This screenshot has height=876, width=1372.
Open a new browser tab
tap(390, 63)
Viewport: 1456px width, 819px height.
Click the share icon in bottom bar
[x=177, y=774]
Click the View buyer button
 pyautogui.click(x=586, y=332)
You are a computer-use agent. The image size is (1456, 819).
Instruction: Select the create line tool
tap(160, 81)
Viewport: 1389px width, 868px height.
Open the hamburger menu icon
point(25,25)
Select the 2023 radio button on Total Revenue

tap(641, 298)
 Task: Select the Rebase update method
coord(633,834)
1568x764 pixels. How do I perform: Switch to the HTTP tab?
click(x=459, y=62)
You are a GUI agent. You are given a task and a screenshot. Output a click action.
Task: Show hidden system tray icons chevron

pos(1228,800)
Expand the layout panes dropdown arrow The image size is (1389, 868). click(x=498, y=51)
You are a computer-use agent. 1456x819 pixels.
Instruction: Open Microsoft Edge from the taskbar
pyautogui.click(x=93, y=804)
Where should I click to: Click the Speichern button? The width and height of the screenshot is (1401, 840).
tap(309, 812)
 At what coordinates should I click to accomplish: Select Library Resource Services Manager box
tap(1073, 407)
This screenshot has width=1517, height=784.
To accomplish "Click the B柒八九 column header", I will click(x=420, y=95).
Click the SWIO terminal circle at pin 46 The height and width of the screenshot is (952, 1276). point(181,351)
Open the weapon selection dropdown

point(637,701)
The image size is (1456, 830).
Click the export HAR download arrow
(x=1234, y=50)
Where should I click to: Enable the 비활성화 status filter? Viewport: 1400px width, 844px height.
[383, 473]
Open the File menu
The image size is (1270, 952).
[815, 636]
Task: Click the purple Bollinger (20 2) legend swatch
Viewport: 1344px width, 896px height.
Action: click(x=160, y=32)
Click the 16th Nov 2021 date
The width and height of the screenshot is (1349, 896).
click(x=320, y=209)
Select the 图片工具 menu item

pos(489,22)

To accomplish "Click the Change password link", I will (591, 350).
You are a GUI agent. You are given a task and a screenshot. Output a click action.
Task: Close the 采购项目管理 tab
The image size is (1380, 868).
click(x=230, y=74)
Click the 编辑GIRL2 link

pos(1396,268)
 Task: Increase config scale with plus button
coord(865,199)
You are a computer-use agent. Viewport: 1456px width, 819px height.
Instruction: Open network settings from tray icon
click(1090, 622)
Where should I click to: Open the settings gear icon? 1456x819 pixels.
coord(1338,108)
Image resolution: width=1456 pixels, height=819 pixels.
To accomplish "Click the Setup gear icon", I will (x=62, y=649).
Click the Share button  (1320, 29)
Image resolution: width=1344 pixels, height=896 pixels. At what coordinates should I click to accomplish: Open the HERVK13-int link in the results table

> [EXERCISE BRIEF]
Go through the preceding material and copy each line that has the word "will".

> [ANSWER]
To accomplish "Click the B柒八九 column header", I will click(x=420, y=95).
To accomplish "Click the Change password link", I will (591, 350).
To accomplish "Click the Setup gear icon", I will (x=62, y=649).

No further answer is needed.